Allowable debt ratios are higher than the typical debt-ratio limits imposed for conventional loans. In addition, there are no income limit qualifications, so more people can qualify for them.
To help spur the home-buying market, Congress raised the loan limit amount through Sept. 30. Lawmakers have not come to an agreement on whether or not to extend the loan limit. If the loan limit drops, many California homebuyers seeking larger mortgages will have to apply for conventional or jumbo loans, which may be subject to higher interest rates and down payments.
Prospective buyers should be aware of the following if the loan limits are reduced:
• Lower loan limits. The conforming loan limit determines the maximum mortgage amount that FHA, Fannie Mae and Freddie Mac can buy or guarantee. If a buyer wants to stay under current loan limits, he or she should purchase now and close by Sept. 30.
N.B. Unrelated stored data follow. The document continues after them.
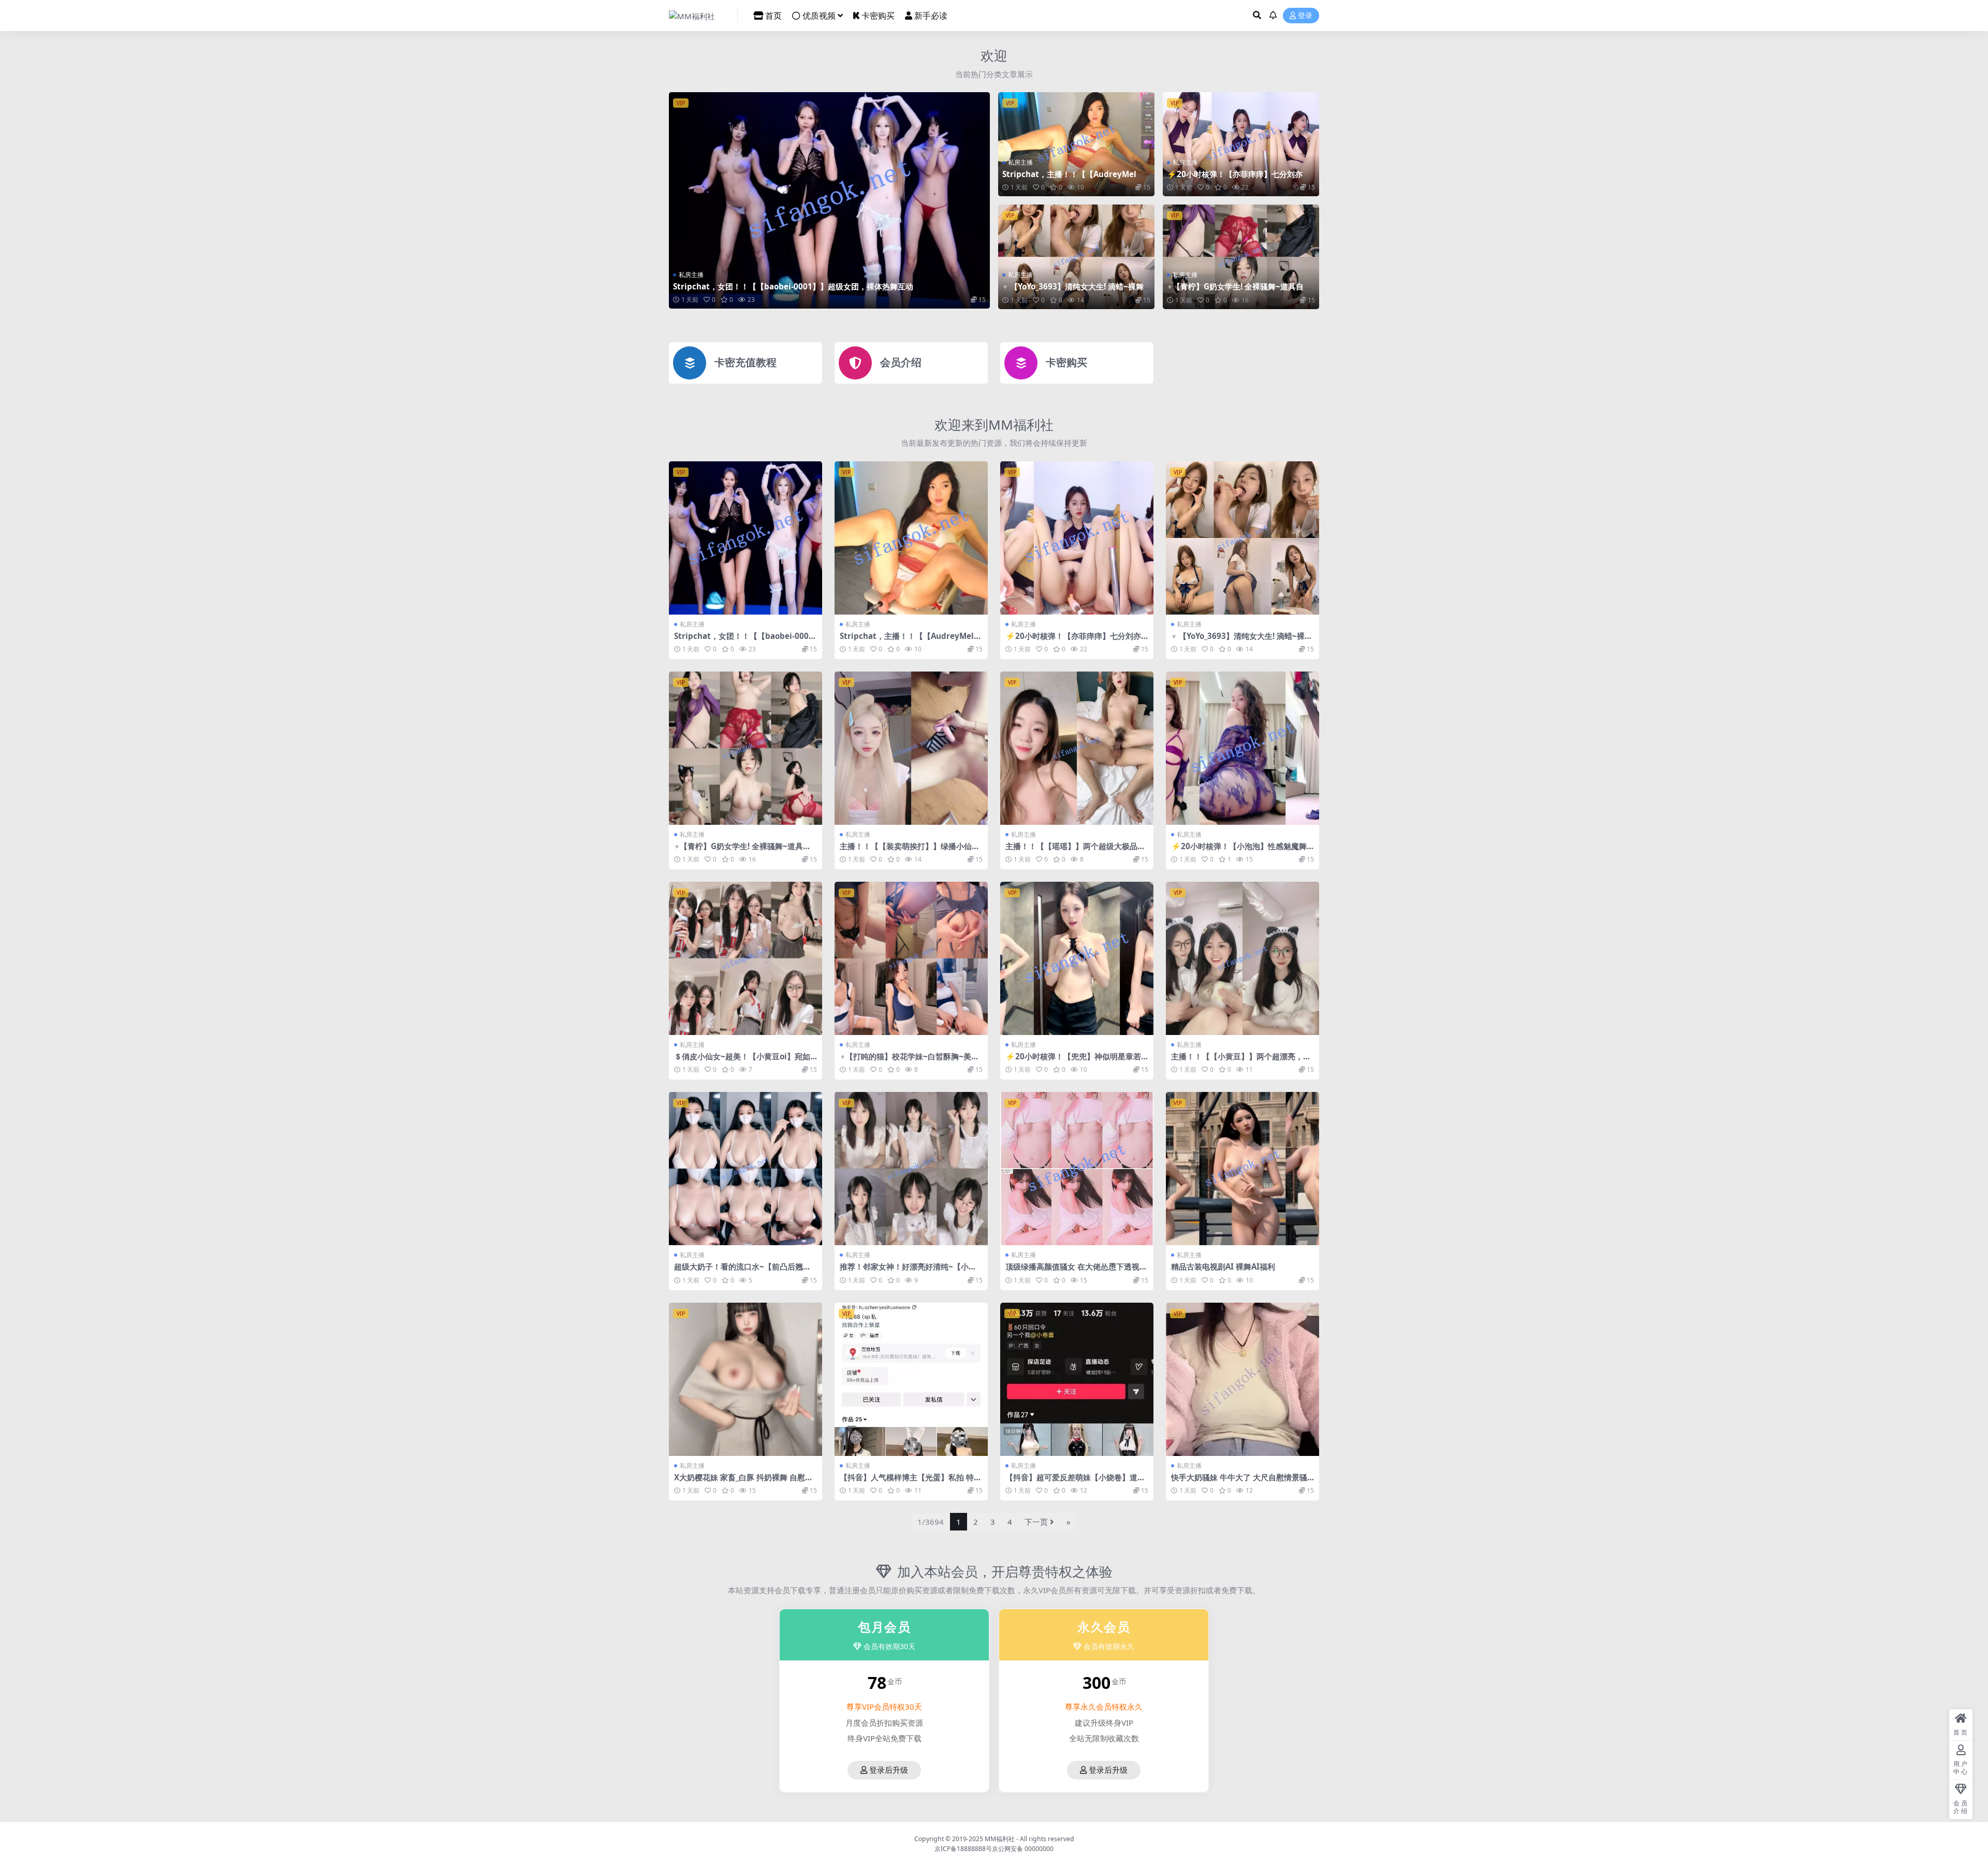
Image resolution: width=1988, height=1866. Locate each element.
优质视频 (819, 15)
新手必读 (930, 15)
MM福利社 (1000, 1838)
• Drops by county. Under the new FHA loan limits, some counties will see significant drops in their loan limits. Santa Clara County will experience a $104,250 drop.
• Jumbo loans. The current FHA loan limit is $729,750. After Oct. 1, that limit may drop to $625,500. Mortgage loans higher than that amount will be considered nonconforming jumbo loans, which typically have rates that are 0.875 percent to 1.5 percent higher than conforming rates, depending on the loan product, and require higher down payments.
• More stringent requirements. FHA loan requirements may allow for lower credit scores.